# differing notions of the degree of a smooth projective plane curve

[Everything here will be over $\mathbb{C}$]

Hello, one definition of a smooth projective plane curve $X$ is, for $X \subset \mathbb{P}^{2}$.. $deg(X) =$ maximum number of intersection points (without multiplicity) of any hyperplane in $\mathbb{P}^{2}$.

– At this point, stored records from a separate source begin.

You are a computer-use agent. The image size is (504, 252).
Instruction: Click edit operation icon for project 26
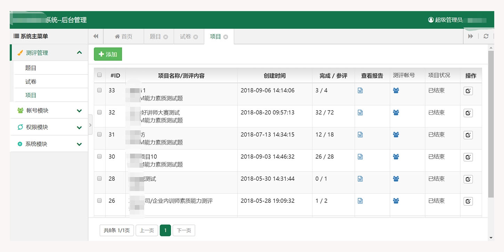pos(468,201)
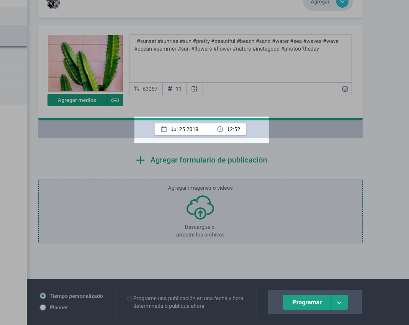
Task: Expand the dropdown arrow beside Programar
Action: (339, 302)
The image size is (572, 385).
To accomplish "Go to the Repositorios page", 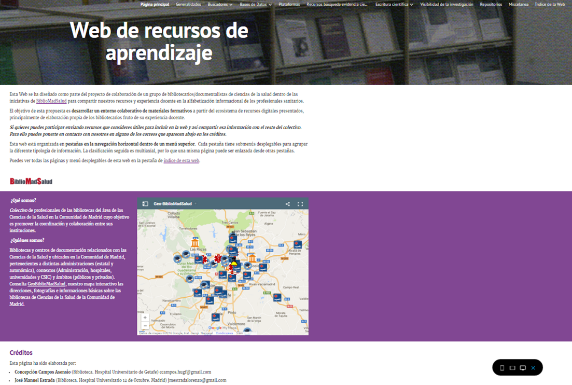I will pos(491,4).
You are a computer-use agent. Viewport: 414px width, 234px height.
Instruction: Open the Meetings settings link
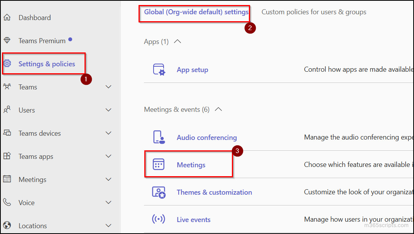click(x=191, y=165)
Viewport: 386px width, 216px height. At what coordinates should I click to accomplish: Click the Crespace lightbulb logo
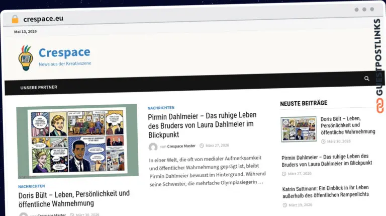[x=26, y=58]
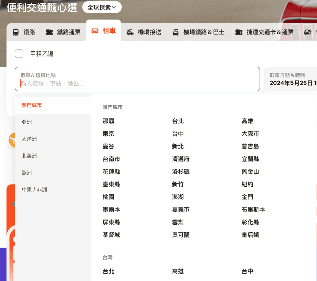Select 高雄 under the 台灣 section

[x=178, y=271]
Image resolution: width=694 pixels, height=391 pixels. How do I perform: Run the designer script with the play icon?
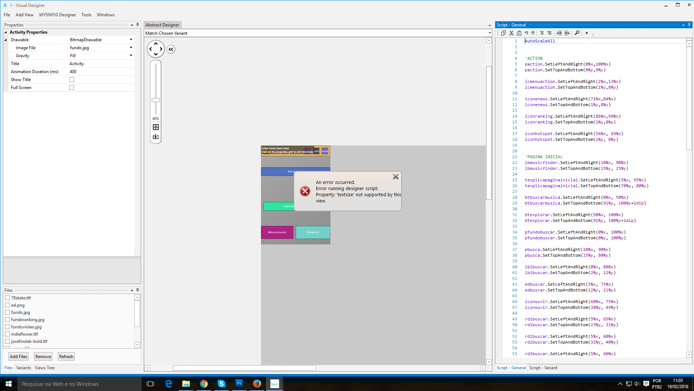(x=587, y=33)
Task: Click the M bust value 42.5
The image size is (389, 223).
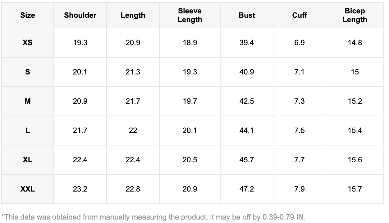Action: pyautogui.click(x=247, y=101)
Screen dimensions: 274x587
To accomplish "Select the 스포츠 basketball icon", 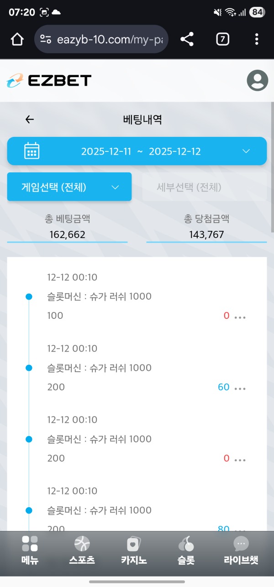I will tap(81, 546).
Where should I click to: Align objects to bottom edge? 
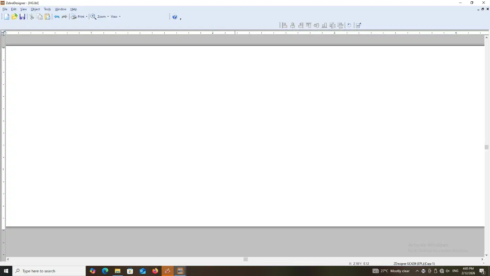tap(324, 26)
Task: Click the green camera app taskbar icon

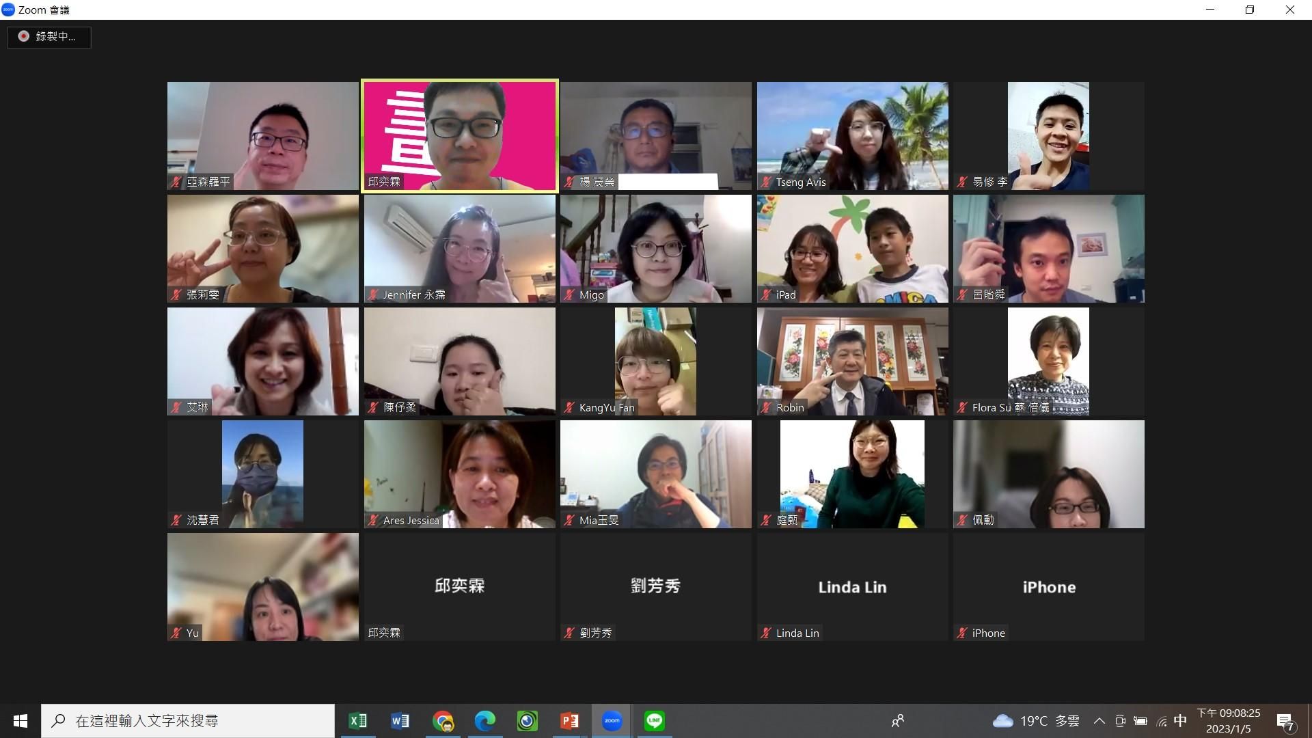Action: tap(527, 721)
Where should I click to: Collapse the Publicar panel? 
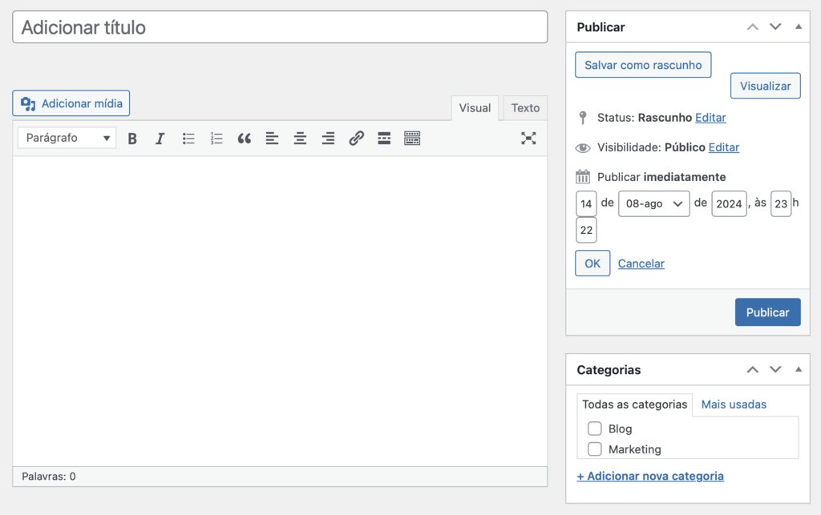(x=798, y=26)
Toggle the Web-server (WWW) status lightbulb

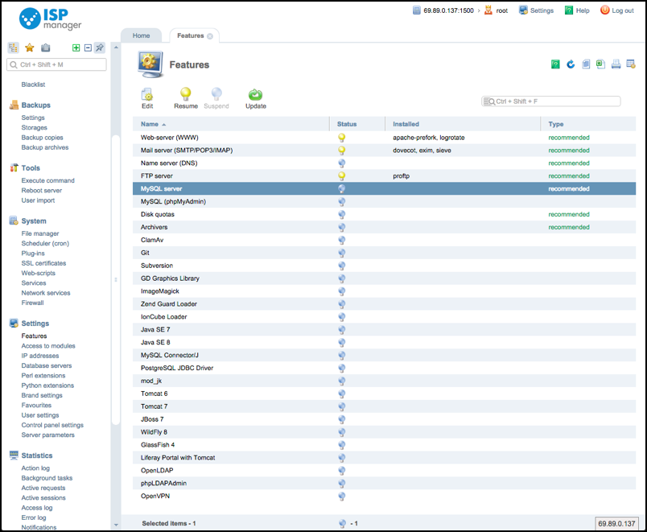pyautogui.click(x=342, y=138)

When my smooth plane curve is defined by the zeros of a irreducible degree $d$ homogeneous polynomial, what is a good way to see that these two notions of degree agree?

Thanks!

Elliot

• Let $L$ be a line in $\mathbf P^2$. Restricting the homogeneous degree $d$ polynomial to $L$ gives a homogeneous degree $d$ polynomial in two variables. If this is not identically zero (which it won't be as long as $d \neq 1)$, it has exactly $d$ zeroes counted with multiplicity. You want to see that for some choice of line, you get $d$ zeroes without multiplicity: for this you need to write the condition that the restricted form has a multiple zero in terms of the coefficients of your linear form. This means calculating some resultant. You will see that the vanishing of the resultant... Commented Nov 5, 2015 at 15:05
• ...is a nontrivial algebraic relation between the coefficients of your linear form. Choosing any line whose defining form does not satisfy that relation, you get a line that intersects your curve in precisely $d$ points. Commented Nov 5, 2015 at 15:05

These two notions are equivalent due to Bézout's theorem. A general hyperplane has degree 1 in $\mathbb{P}^2$. Then the intersection number of your curve and a general hyperplane is $deg(curve)\times deg(hyperplane)=d\times 1=d$ by Bézout's theorem.